- _TASK PROMPT_
From the forum thread about composers, copy the passage starting with "If Bach had" and going on through "(Nov 18, 2010)", unchanged.

- _DOCUMENT_
%%
Seems like everybody except me gets this. Was Beethoven not a team player?


----------



## Open Book (Aug 14, 2018)

Mozart, Debussy, Mussorgsky: "Night Mer on Bald Mountain"


----------



## Larkenfield (Jun 5, 2017)

If Bach had teamed with Mozart and Beethoven, they could have written Nah Nah-Nah Nah Nah: We Are The Three Greatest Composers Who Ever Lived


----------



## Olias (Nov 18, 2010)

Open Book said:


> Seems like everybody except me gets this. Was Beethoven not a team player?


Yeah, that was the idea. He was rather reclusive and bad-tempered. He respected some composers like Bach and Mozart but he very much carved his own path and I honestly don't think anyone could have effectively collaborated with him.


----------



## EdwardBast (Nov 25, 2013)

paulbest said:


> WEll if anyone here knows how Ravel's arrangements of Mussorgsky's works, , Boris, and Pictures,,,made up any shortcommings in the original work,,,please chime in..
%%
- _DATASET ROWS_
%%
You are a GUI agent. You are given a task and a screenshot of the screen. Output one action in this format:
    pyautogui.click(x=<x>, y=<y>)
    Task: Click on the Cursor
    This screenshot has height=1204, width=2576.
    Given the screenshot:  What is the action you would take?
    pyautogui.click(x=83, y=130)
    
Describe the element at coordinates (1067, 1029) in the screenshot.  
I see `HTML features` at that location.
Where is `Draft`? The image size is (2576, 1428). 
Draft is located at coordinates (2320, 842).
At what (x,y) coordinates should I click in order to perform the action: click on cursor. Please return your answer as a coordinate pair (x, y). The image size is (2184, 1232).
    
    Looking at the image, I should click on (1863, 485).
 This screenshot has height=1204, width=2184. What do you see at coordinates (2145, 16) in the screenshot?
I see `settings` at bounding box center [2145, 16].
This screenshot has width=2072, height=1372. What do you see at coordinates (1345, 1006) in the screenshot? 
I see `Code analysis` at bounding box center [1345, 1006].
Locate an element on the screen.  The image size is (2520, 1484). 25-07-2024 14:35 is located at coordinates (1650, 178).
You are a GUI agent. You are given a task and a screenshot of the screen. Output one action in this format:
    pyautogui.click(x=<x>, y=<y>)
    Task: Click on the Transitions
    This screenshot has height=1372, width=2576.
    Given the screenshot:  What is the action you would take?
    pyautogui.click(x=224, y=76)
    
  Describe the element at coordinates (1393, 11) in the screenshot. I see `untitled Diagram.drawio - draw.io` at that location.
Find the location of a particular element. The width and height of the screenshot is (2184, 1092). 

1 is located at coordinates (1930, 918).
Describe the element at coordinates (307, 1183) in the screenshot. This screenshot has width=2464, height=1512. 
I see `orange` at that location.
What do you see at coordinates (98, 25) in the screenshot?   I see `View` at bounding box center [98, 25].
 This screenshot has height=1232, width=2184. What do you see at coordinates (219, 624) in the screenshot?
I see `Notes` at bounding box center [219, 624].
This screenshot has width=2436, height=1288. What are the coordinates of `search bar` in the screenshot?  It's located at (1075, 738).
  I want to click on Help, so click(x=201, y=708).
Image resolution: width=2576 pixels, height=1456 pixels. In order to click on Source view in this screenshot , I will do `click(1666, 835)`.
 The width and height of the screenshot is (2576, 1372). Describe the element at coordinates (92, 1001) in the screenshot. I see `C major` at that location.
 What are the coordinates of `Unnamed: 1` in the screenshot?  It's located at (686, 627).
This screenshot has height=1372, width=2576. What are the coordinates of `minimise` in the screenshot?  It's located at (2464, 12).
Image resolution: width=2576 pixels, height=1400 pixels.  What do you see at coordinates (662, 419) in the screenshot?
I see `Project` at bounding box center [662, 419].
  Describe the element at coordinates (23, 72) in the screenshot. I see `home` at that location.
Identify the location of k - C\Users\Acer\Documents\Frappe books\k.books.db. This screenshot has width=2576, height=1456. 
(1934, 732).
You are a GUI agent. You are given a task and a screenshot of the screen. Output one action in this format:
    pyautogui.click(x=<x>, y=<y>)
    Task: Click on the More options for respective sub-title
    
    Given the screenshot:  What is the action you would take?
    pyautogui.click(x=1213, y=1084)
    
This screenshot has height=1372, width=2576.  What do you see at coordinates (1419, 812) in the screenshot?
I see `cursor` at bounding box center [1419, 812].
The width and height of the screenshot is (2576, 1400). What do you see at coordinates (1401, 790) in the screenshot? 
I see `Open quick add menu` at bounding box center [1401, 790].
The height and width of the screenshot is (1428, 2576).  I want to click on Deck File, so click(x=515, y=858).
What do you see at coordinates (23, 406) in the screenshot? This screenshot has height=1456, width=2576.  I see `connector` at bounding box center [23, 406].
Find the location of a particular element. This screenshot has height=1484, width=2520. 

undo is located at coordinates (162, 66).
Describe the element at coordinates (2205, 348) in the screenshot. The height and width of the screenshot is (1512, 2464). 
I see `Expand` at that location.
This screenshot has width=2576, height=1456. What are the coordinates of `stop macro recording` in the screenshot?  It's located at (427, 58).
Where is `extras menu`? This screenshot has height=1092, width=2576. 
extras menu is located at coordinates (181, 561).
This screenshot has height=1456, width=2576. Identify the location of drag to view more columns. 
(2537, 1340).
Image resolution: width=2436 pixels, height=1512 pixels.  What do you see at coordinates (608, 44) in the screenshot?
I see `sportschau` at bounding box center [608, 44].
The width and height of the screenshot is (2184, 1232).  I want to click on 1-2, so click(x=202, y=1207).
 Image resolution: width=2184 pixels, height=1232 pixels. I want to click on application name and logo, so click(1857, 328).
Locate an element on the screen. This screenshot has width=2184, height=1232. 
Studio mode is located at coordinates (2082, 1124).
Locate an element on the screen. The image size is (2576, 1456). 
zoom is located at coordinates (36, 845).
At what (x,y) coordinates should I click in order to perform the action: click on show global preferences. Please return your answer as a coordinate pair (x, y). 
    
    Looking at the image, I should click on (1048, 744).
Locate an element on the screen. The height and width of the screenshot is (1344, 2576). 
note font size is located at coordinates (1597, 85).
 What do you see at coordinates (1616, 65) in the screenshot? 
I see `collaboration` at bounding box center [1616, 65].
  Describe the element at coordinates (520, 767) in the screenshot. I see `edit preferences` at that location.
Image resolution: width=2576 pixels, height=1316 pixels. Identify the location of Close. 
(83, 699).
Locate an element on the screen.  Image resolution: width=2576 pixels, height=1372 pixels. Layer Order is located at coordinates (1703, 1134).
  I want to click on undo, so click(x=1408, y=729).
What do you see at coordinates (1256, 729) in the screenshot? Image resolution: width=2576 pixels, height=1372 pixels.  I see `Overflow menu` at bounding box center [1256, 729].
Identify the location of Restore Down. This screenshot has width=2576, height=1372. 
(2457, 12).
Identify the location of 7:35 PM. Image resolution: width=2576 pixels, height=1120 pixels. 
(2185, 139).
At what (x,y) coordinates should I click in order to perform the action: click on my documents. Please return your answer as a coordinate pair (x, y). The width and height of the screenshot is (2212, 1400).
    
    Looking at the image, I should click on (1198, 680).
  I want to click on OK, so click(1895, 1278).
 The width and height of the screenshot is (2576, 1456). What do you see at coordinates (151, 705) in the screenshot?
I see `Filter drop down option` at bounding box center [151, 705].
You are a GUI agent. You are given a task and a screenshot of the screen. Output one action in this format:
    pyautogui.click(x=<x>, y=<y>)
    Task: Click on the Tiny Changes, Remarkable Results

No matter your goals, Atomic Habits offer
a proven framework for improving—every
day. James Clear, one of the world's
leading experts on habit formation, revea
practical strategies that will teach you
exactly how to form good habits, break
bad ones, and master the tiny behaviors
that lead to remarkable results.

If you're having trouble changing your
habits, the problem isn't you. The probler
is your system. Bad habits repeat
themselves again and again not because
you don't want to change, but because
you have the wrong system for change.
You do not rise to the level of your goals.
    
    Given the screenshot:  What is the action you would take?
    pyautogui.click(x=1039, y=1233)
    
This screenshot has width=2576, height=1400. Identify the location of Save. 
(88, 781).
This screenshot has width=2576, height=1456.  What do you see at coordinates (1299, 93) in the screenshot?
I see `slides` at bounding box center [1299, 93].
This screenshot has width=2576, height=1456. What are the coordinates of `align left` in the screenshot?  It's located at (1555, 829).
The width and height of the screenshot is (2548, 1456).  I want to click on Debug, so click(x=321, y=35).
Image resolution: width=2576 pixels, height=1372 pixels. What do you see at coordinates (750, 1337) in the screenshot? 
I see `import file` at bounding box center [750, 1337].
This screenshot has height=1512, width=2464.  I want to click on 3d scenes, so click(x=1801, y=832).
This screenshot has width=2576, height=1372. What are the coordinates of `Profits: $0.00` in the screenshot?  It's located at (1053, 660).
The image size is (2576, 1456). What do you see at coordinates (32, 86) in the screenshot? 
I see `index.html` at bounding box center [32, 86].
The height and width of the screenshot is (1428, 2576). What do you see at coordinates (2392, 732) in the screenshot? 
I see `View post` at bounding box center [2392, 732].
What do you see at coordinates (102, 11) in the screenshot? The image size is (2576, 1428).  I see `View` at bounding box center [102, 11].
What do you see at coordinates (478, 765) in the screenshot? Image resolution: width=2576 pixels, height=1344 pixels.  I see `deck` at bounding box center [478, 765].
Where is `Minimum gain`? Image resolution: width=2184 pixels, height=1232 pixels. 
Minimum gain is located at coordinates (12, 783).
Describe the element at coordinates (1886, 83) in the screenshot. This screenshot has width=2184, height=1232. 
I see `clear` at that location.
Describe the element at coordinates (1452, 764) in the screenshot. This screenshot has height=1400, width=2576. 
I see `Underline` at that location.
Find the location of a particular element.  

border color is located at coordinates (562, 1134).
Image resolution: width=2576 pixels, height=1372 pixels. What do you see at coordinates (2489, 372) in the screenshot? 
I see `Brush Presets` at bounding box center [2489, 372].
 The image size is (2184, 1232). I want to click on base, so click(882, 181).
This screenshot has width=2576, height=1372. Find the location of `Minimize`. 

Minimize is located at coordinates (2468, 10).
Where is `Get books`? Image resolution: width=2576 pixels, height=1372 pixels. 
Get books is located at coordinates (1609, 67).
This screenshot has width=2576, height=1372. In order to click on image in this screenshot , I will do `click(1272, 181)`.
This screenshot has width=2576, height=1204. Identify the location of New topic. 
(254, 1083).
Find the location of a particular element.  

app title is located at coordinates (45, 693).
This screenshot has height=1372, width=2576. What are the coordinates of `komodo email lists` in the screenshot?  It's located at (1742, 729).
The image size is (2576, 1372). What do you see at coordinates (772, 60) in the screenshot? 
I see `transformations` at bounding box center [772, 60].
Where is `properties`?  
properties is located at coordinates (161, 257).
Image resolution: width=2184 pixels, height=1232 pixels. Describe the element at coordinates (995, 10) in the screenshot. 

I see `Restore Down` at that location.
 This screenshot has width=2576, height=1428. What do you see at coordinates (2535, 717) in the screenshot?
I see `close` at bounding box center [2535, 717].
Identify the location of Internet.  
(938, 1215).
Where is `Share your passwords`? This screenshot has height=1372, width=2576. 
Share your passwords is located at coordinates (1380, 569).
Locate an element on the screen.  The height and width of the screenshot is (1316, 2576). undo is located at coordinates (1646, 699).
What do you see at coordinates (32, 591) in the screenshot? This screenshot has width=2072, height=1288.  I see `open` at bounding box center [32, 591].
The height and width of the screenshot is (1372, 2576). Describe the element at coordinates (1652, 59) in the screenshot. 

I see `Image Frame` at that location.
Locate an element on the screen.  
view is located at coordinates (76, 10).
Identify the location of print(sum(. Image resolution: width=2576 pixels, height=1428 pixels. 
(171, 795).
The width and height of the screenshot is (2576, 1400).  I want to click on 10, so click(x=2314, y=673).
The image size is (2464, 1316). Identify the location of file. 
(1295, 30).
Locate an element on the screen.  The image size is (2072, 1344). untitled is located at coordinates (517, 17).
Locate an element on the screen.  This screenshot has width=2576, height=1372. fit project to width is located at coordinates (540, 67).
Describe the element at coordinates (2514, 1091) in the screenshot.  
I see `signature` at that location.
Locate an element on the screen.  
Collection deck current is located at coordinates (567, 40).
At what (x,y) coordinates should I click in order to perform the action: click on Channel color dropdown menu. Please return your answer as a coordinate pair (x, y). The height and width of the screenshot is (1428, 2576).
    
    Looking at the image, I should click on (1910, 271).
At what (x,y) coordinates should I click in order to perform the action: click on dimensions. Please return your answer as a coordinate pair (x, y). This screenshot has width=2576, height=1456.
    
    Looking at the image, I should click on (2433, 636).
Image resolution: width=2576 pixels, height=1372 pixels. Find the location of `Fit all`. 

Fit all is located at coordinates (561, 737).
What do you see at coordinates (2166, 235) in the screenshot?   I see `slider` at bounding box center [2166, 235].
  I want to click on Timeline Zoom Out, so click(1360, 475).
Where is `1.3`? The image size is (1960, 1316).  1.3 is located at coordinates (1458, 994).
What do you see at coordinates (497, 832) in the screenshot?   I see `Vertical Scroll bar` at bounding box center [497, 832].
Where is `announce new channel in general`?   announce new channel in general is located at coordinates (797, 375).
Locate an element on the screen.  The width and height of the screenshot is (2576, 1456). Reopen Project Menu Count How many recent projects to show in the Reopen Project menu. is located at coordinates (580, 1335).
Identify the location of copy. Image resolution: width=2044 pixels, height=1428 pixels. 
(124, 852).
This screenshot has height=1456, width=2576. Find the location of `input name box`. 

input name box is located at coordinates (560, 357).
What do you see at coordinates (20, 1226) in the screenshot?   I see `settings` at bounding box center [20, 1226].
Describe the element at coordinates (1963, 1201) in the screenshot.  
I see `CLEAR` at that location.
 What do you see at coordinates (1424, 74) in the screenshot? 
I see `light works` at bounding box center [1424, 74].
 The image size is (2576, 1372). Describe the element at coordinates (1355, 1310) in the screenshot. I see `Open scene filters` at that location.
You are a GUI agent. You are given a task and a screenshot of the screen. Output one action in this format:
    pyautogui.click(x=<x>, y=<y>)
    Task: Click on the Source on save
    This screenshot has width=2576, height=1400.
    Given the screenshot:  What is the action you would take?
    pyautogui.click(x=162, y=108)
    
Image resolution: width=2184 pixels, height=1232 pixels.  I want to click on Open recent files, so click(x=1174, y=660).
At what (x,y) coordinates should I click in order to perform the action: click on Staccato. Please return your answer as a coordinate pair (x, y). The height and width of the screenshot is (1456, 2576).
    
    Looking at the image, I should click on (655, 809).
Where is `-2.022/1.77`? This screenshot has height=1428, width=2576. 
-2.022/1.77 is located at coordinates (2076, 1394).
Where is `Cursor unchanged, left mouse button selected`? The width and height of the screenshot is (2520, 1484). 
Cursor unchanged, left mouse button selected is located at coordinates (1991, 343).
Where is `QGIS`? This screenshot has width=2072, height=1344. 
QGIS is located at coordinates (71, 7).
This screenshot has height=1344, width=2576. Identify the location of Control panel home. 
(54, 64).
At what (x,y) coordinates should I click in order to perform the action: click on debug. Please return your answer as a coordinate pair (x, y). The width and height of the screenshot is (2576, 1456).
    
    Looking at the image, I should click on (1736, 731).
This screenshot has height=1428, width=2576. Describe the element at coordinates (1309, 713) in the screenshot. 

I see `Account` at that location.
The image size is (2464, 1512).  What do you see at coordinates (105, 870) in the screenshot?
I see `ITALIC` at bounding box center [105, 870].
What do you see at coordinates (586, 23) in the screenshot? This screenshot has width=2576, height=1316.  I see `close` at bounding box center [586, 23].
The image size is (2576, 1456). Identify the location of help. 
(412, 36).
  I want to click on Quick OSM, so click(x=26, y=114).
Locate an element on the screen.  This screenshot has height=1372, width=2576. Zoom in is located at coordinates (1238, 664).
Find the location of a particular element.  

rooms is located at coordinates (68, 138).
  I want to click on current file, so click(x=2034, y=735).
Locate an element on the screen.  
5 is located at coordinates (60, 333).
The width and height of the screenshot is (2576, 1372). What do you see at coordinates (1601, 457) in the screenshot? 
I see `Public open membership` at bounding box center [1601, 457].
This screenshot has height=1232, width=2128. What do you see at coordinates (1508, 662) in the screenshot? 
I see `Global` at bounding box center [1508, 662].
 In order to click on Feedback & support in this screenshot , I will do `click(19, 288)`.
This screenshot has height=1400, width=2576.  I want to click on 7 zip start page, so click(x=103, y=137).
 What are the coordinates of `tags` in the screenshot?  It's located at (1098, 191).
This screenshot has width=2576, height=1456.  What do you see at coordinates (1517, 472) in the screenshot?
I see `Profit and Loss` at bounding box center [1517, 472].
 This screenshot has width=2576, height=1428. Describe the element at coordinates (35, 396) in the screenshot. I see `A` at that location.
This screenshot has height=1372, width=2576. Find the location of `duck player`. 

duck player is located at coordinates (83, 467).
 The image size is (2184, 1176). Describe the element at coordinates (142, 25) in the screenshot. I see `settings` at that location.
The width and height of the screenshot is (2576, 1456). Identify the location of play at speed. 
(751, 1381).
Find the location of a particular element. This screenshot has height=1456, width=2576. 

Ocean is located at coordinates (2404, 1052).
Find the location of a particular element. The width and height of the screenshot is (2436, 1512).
%%
- _SOLUTION TO THE EXERCISE_
If Bach had teamed with Mozart and Beethoven, they could have written Nah Nah-Nah Nah Nah: We Are The Three Greatest Composers Who Ever Lived


----------



## Olias (Nov 18, 2010)